Wesentlich aufwändiger als das Multiplexing selbst, aber ebenfalls kein Hexenwerk, ist es die anzuzeigenden Zahlen in die passenden Bitmuster umzuwandeln. Das macht man mit einem Array mit 10 Einträgen: 0...9 und an jeder Stelle ist dann das Bitmuster der Zahl 0 bis 9 abgelegt. Immer wenn der anzuzeigende Wert geändert wird, wird er neu ins Array mit den durch die Multiplexing-Routine ausgelesenen Bytes kopiert. Die Dezimalpunkte sollte man separat behandeln.
So ungefähr muss das Multiplexing aussehen:
1. alle Stellen ausschalten
2. Segmente für Stelle n aktiveren
3. Stelle n einschalten
4. Wenn n < 2, dann n = n + 1, sonst n=0 [ich gehe von Zählweise 0, 1, 2 aus, Zählweise 1, 2, 3 geht aber ebenfalls]
5. ggf. 3..5 ms warten (oder wir befinden uns ohnehin in einem Interrupt, dann gibt der das Timing vor. *)
6. weiter bei 1.
*) Eine Delay-Routine ist dann nicht mehr notwendig. Delays in Interrupts sind in 99,9% der Fälle Blödsinn, meist fatal und sollten vermieden werden, da sie schnell dazu führen, dass der Prozessor zu gar nichts anderem mehr kommt und das Programm dann hängt. Wenn man diesen Zusammenhang nicht kennt sucht man u.U. auch noch an einer völlig anderen Stelle den Fehler.
Je nach Farbe der LEDs (und je nach Atmel-Typ) kann man entweder den Atmel mit der LED-Spannung versorgen oder aber man sollte in die 8 IO-Leitungen, die zu den Segmenten gehen noch Widerstände einfügen.
Widerstände nach den Transitoren gehen auch, führen dann aber dazu, dass jede Stelle in der Helligkeit schwankt, je nachdem wie viele Segmente für diese Stelle gerade aktiv sind, da sich der LED-Strom auf alle eingeschalteten Segmente aufteilt.
Ja nachdem ob man Löt-faule oder Programmier-fauler ist, kann man das aber in Software kompensieren, indem man die Einschaltdauer der jeweiligen Stelle von der Anzahl ihrer aktiven Segmente abhängig macht.
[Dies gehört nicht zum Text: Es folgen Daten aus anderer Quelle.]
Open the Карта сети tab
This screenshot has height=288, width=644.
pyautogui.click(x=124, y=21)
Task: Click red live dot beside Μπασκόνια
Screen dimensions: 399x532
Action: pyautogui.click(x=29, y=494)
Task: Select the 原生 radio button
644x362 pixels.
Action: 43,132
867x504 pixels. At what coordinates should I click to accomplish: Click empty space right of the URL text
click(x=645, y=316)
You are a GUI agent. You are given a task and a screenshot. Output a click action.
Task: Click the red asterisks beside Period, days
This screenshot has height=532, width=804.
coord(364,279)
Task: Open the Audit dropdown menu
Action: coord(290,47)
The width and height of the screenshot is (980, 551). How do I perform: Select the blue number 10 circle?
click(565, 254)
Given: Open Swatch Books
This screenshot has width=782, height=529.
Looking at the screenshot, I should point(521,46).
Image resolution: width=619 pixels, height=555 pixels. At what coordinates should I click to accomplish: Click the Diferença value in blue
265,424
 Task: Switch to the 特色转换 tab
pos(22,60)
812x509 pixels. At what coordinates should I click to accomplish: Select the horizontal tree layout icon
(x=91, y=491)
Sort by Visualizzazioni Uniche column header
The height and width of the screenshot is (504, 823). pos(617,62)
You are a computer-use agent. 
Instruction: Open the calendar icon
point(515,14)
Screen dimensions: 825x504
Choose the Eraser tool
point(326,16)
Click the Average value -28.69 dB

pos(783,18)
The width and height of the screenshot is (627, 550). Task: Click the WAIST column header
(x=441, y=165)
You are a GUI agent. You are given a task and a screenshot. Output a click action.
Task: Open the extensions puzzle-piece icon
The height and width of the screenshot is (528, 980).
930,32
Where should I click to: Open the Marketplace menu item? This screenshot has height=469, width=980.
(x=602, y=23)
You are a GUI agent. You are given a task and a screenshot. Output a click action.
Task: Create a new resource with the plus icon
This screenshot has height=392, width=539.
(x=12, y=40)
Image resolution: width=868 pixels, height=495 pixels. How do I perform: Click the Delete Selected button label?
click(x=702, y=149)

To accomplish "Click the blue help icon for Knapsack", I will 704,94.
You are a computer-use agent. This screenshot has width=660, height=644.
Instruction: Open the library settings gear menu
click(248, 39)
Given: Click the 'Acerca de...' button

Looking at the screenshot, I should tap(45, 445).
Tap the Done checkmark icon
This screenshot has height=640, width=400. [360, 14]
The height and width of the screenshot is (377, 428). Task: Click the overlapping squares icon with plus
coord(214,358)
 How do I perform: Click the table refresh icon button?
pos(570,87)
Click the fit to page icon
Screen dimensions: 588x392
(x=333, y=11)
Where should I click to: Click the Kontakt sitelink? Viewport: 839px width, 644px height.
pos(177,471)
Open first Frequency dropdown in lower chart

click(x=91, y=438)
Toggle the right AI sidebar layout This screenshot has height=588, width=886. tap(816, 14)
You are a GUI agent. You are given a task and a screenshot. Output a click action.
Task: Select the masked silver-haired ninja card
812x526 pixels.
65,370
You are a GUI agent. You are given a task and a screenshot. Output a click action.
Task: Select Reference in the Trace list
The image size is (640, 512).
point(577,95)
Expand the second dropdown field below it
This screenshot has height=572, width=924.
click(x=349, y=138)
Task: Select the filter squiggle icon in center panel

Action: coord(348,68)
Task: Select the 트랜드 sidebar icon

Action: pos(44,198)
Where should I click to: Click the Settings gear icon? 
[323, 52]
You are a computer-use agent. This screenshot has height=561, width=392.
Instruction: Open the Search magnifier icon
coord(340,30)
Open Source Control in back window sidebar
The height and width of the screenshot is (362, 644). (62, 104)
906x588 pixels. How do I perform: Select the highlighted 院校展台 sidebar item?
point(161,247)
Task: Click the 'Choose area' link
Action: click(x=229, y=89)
Dann muss man allerdings die Einschaltdauer im Mikrosekunden-Bereich variieren und das ganze geht nur vernünftig mit einem Timer-Interrupt (der dann je nach gewünschter Einschaltdauer bei jedem Weiterschalten einer Stelle mit einem neuen Wert initialisiert wird).
Wenn der Atmel die Zeit zählen soll, dann wird es ohne Quarz mehrere Minuten Abweichung pro Tag geben und selbst wenn man das ganze kalibriert wird es sicher noch mindestens 1 Minute schwanken und je nach Temperatur und Spannung des Controller variiert der interne RC-Oszillator ebenfalls.
Einige Atmels erlauben einen Uhrenquarz separat zum Prozessortakt, der lässt dann nur einen Zähler laufen, der Prozessor selbst kann mit voller Geschwindigkeit laufen. Ich empfehle hier den ATmega88, ATmega168 oder ATmega328 (alles die gleiche Familie nur mit 8, 16 oder 32 kB Programmspeicher). Die laufen auch schon ab 1,8V (dann allerdings sollte man den Takt auf 4 MHz runterteilen) , damit kann man die ganze Schaltung mit 2V (bei roten LEDs) betreiben und ohne Vvorwiderstände auskommen. Eine gewisse Strombegrenzung bieten die IO-Ports des Atmel selbst (je niedriger die Versorgungsspannung, desto niedriger der maximal mögliche Ausgangsstrom)
Der Mega8 ist veraltet und sollte nicht mehr eingesetzt werden!